'''

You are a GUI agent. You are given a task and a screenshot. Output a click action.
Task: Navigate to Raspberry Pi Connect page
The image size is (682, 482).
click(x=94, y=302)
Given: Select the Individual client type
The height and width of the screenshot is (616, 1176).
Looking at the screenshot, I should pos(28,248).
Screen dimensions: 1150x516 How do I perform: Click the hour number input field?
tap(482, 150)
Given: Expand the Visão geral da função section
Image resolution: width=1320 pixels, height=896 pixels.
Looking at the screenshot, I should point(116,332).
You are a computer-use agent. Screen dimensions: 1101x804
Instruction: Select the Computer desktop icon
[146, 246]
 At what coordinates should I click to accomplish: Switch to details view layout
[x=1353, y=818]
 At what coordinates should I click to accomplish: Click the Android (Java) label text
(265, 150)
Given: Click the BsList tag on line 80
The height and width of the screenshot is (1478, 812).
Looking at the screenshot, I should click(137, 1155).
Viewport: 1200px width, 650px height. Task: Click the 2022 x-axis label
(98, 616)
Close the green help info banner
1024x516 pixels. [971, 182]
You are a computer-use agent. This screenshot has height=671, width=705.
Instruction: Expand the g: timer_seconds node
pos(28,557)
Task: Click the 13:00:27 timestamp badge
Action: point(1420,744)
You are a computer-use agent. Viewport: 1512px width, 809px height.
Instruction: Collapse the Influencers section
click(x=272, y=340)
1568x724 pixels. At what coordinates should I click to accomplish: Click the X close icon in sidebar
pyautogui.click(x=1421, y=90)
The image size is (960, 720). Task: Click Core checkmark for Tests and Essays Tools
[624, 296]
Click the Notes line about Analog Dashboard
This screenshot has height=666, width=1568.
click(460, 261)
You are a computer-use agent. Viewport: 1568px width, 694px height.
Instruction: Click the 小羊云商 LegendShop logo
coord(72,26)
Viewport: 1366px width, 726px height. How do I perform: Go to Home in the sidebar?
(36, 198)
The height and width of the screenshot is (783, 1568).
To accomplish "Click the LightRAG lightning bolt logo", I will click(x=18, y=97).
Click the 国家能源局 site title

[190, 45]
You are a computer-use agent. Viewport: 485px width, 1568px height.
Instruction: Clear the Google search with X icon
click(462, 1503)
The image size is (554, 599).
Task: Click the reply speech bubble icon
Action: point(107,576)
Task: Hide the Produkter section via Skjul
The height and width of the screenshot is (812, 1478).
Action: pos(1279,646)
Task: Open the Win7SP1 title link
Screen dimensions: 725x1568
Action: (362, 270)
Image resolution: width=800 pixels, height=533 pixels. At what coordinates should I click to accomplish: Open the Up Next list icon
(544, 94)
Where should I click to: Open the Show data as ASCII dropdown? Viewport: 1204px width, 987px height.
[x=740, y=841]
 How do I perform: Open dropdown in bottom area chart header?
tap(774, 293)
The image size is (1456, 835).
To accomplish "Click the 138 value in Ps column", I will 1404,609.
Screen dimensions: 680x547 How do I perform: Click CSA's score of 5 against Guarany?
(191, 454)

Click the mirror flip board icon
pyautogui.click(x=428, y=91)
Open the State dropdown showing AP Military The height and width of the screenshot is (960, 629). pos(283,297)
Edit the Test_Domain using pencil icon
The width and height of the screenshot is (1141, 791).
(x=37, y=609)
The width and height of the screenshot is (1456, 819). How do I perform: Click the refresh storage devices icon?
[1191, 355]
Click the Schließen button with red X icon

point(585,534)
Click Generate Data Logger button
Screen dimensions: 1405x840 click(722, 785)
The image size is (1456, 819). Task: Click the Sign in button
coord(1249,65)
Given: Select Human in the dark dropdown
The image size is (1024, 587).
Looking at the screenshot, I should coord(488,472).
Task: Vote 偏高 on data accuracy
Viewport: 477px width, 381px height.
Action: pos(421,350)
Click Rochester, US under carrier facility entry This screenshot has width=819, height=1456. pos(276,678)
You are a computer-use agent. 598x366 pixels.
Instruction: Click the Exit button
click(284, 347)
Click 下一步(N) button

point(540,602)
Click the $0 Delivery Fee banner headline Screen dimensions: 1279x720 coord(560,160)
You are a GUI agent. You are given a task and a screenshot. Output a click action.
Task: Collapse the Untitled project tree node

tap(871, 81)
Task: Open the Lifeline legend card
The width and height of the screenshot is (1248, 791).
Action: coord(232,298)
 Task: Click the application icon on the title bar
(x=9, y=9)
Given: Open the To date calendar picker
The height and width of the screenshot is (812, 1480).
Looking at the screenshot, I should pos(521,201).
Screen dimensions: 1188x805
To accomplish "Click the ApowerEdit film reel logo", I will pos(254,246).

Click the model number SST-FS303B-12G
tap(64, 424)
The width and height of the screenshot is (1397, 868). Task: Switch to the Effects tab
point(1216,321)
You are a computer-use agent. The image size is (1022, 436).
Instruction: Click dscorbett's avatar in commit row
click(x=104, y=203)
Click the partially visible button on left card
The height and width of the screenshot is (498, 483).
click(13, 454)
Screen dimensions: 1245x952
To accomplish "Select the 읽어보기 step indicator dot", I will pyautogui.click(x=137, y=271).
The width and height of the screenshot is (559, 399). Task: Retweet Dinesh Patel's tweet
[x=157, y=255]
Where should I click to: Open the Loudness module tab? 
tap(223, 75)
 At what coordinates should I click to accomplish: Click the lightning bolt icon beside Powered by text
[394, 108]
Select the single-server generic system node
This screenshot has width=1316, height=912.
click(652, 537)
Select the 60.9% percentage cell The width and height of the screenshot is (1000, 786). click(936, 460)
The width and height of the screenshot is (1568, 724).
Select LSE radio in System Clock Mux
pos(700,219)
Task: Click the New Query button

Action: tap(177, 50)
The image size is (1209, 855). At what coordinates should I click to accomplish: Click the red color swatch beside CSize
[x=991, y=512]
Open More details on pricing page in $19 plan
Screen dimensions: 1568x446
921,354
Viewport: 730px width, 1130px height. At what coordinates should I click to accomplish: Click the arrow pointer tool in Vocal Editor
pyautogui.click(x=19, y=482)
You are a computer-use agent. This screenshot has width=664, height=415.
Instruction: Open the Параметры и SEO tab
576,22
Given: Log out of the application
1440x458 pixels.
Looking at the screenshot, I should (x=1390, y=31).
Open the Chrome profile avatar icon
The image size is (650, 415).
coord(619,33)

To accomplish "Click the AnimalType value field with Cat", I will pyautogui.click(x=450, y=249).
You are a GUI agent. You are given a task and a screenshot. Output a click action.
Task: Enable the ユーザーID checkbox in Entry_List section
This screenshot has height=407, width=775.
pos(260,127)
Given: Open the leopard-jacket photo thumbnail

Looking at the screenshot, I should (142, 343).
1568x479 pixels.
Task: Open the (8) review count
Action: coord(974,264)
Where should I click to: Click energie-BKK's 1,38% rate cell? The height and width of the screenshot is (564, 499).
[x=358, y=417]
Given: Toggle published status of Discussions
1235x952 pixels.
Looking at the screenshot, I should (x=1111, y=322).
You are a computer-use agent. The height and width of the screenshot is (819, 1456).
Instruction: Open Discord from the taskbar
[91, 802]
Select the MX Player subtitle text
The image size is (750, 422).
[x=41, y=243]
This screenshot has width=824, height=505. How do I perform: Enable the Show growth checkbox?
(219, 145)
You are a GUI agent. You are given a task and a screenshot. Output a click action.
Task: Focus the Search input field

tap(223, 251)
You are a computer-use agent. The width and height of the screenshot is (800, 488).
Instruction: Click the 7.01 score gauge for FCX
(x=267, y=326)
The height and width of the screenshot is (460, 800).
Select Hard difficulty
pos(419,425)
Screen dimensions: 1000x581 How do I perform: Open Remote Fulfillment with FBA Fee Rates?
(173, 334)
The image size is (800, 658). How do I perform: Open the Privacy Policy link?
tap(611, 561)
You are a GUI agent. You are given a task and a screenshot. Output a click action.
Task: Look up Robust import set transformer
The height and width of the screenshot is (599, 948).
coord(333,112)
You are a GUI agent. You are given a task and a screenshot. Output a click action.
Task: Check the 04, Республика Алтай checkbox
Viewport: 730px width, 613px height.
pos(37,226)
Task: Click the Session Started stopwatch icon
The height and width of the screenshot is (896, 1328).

'''

Retype the lines above, starting with the line that contains "Task: Open the Lifeline legend card" and ending with the line that contains "Looking at the screenshot, I should pos(521,201).", both included.

▶ [Correct output]:
Task: Open the Lifeline legend card
The width and height of the screenshot is (1248, 791).
Action: coord(232,298)
 Task: Click the application icon on the title bar
(x=9, y=9)
Given: Open the To date calendar picker
The height and width of the screenshot is (812, 1480).
Looking at the screenshot, I should pos(521,201).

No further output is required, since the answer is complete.